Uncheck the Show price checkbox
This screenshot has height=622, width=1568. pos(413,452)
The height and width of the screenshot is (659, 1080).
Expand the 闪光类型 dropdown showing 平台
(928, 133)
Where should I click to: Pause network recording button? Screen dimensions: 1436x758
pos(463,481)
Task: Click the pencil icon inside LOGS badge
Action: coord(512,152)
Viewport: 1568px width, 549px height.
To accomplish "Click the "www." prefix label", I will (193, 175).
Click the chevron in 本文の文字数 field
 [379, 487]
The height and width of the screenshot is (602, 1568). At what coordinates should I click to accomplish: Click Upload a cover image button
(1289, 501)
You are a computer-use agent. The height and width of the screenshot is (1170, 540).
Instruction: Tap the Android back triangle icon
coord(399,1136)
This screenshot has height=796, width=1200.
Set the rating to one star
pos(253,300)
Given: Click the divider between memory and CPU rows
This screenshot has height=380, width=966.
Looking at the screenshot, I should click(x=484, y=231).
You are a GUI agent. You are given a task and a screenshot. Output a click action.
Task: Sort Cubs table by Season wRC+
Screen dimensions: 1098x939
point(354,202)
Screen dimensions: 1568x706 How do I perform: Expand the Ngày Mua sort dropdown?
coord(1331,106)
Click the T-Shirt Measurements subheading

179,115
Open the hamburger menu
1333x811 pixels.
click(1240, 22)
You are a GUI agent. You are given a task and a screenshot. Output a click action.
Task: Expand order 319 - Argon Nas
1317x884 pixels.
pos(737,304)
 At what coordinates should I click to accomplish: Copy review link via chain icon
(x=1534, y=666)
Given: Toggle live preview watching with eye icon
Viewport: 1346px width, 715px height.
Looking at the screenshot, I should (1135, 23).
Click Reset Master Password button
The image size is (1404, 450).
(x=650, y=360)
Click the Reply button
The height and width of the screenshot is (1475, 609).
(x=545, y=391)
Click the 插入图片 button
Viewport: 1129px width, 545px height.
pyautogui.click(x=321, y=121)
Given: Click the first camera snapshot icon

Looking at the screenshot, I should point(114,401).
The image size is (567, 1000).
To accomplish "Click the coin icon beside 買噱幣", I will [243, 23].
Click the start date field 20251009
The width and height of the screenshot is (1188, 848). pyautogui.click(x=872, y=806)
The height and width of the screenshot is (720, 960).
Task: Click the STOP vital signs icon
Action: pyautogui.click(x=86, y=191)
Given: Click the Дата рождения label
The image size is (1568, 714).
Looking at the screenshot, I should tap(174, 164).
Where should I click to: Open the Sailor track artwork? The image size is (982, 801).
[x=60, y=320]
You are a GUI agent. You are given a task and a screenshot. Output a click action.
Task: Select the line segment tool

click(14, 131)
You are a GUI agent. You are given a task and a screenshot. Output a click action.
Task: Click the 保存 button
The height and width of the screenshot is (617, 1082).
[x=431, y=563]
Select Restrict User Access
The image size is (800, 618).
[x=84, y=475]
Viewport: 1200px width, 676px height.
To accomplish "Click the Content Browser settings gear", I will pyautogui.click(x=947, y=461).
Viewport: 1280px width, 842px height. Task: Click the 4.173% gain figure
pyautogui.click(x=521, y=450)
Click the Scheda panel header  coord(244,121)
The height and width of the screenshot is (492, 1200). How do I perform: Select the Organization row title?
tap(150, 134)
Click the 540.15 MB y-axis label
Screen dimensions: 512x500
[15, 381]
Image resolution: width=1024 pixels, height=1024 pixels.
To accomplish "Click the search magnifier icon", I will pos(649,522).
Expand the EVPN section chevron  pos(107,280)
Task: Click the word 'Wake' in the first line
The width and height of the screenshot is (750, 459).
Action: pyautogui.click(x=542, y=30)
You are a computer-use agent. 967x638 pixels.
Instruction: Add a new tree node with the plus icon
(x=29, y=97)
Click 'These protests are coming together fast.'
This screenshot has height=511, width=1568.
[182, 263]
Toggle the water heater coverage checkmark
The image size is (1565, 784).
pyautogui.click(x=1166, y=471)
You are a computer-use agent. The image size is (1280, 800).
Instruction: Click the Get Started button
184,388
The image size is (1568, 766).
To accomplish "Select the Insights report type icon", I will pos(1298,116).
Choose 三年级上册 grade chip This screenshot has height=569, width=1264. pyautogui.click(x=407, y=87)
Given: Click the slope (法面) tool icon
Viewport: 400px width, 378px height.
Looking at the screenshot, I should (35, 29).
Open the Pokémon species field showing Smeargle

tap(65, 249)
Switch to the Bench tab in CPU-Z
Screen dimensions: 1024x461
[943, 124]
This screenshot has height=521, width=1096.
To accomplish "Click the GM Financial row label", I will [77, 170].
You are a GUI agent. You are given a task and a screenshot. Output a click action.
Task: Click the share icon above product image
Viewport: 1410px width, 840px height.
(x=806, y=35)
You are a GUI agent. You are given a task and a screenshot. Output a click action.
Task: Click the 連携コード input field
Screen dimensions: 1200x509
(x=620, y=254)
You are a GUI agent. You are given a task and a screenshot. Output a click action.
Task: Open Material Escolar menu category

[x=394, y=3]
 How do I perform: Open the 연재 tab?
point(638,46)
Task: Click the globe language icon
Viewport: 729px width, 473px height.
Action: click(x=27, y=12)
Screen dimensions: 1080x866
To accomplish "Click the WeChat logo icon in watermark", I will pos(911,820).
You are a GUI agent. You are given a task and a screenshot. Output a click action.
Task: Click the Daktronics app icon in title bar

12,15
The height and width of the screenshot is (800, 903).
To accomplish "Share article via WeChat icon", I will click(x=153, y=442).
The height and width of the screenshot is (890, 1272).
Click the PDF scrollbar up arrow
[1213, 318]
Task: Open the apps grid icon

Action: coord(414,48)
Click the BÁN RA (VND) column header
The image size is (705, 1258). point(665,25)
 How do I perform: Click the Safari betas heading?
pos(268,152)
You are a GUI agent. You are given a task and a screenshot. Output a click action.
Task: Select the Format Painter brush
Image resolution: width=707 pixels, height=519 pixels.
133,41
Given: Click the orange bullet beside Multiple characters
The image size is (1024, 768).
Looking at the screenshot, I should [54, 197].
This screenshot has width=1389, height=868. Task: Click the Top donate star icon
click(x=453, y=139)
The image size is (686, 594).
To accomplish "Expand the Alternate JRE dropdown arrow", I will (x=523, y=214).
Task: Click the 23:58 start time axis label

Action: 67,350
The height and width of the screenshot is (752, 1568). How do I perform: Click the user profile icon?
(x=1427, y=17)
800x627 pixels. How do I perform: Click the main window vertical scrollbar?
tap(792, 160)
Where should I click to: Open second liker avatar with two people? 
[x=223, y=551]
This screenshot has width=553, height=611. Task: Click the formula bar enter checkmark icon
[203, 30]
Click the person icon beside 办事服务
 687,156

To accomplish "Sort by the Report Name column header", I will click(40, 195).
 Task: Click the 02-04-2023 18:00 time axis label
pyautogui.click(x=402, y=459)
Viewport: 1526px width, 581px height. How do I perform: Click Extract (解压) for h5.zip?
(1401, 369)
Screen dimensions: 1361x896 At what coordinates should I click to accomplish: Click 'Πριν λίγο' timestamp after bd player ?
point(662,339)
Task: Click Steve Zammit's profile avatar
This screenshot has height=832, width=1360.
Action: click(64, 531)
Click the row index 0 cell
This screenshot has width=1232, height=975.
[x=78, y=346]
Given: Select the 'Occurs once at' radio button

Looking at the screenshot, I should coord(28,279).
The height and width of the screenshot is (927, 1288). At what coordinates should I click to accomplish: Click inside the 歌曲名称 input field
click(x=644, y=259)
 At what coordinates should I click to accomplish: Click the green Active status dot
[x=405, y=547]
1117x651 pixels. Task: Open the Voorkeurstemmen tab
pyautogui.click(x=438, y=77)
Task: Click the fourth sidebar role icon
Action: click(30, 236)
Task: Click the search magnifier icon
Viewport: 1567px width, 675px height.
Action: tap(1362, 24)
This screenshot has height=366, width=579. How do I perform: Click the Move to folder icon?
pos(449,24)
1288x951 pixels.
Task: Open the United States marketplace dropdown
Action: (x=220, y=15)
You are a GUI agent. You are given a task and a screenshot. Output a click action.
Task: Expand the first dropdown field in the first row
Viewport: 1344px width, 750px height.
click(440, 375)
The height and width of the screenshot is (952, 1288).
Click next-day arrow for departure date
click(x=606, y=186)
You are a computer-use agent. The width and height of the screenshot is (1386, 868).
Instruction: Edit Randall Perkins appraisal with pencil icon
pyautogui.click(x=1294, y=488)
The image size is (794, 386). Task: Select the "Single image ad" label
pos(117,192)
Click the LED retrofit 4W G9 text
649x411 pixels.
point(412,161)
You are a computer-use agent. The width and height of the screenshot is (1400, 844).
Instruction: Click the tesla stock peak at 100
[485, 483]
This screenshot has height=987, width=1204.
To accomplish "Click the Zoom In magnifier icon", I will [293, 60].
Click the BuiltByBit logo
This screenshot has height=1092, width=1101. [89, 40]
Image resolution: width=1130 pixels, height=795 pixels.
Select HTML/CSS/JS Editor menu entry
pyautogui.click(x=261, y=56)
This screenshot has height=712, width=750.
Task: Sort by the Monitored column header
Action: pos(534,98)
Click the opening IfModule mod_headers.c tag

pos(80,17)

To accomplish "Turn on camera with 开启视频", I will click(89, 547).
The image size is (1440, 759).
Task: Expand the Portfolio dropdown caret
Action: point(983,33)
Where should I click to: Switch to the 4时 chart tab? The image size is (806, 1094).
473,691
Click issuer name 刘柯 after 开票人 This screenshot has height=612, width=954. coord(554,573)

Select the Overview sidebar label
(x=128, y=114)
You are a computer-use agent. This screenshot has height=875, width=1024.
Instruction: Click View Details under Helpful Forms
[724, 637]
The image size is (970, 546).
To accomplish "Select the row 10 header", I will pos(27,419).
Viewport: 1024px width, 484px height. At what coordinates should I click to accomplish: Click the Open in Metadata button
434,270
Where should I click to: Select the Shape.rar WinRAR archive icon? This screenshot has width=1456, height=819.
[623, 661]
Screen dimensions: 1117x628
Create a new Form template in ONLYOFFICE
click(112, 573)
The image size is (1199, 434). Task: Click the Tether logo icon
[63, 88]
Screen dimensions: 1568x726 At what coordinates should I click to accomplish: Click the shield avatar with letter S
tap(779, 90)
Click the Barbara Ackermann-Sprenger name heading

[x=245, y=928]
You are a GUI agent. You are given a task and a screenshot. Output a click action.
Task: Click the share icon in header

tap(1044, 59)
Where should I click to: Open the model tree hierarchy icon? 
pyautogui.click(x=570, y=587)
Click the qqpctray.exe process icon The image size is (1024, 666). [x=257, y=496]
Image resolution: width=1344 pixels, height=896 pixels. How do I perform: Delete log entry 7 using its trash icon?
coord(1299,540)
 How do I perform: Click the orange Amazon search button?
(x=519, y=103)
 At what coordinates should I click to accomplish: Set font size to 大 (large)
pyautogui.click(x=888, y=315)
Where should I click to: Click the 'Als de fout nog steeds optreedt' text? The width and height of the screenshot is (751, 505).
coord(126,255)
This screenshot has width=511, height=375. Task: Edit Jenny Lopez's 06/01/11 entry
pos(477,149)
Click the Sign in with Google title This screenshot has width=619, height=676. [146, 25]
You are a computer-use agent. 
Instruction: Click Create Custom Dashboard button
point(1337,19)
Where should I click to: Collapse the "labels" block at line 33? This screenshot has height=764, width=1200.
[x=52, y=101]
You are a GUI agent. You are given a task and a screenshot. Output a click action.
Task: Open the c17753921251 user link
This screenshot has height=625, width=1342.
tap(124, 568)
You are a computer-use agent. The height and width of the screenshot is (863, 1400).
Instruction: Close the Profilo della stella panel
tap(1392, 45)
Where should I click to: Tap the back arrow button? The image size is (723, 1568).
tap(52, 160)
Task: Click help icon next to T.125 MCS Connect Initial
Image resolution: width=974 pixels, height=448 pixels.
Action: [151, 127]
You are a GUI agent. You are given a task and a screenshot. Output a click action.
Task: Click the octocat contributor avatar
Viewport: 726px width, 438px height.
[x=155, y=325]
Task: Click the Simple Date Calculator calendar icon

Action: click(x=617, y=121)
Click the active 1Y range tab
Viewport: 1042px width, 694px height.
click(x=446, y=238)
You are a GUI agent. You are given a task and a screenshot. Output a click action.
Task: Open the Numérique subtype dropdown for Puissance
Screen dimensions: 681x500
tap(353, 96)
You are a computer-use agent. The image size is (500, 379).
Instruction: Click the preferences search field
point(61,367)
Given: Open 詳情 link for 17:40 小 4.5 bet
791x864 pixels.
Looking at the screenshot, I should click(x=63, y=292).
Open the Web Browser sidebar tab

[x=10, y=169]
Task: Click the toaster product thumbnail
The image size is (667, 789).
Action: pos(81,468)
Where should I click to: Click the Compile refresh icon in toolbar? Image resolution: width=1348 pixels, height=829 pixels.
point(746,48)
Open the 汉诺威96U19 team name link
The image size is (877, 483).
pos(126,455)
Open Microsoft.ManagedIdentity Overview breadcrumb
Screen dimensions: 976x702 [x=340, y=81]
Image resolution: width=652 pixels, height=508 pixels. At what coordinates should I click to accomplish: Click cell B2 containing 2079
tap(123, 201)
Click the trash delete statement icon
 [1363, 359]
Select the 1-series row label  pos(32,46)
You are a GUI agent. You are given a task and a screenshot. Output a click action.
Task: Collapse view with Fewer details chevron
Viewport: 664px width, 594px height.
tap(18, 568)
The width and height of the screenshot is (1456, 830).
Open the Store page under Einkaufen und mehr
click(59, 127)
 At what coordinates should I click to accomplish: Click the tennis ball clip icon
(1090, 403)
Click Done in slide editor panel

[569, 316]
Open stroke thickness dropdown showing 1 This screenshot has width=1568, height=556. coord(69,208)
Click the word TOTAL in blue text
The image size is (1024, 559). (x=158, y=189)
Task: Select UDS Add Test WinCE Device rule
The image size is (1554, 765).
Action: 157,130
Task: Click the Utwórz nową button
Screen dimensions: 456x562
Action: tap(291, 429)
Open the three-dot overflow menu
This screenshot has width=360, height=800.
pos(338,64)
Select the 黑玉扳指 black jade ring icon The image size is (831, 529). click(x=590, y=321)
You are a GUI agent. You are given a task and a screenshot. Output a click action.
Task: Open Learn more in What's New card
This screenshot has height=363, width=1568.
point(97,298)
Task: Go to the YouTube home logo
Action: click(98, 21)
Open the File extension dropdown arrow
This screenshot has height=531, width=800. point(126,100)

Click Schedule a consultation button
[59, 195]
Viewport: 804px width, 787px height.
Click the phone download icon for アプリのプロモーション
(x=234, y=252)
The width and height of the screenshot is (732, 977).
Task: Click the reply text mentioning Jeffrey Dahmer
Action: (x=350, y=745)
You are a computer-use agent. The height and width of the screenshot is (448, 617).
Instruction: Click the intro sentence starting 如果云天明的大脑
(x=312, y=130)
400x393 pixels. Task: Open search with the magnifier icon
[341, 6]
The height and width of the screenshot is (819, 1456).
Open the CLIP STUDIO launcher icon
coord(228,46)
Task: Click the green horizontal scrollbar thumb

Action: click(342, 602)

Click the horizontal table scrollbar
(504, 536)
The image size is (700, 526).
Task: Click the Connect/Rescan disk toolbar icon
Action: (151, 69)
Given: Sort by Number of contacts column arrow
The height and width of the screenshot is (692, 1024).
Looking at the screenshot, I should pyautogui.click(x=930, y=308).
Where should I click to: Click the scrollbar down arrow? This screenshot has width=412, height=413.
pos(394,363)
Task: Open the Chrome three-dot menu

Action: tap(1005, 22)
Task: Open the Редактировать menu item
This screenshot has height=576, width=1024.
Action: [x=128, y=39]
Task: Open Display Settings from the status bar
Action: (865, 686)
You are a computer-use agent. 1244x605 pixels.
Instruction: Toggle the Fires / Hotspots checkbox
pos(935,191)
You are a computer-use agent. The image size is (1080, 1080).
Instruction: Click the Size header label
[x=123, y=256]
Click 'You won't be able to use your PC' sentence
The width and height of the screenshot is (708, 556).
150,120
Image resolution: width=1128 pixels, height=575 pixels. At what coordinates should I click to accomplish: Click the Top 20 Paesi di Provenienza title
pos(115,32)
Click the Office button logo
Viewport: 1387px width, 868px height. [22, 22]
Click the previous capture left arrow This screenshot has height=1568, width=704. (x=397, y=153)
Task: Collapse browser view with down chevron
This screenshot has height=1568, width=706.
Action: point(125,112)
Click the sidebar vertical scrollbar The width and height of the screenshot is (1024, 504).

-=-=-=-=-

### What to produce
Each line of the entries above that has the word "computer" is to be copied.

### Response to this exercise
You are a computer-use agent. The height and width of the screenshot is (1170, 540).
You are a computer-use agent. 967x638 pixels.
You are a computer-use agent. The image size is (1280, 800).
You are a computer-use agent. The width and height of the screenshot is (1386, 868).
You are a computer-use agent. The width and height of the screenshot is (1400, 844).
You are a computer-use agent. This screenshot has height=875, width=1024.
You are a computer-use agent. 
You are a computer-use agent. The height and width of the screenshot is (863, 1400).
You are a computer-use agent. The image size is (500, 379).
You are a computer-use agent. The height and width of the screenshot is (448, 617).
You are a computer-use agent. 1244x605 pixels.
You are a computer-use agent. The image size is (1080, 1080).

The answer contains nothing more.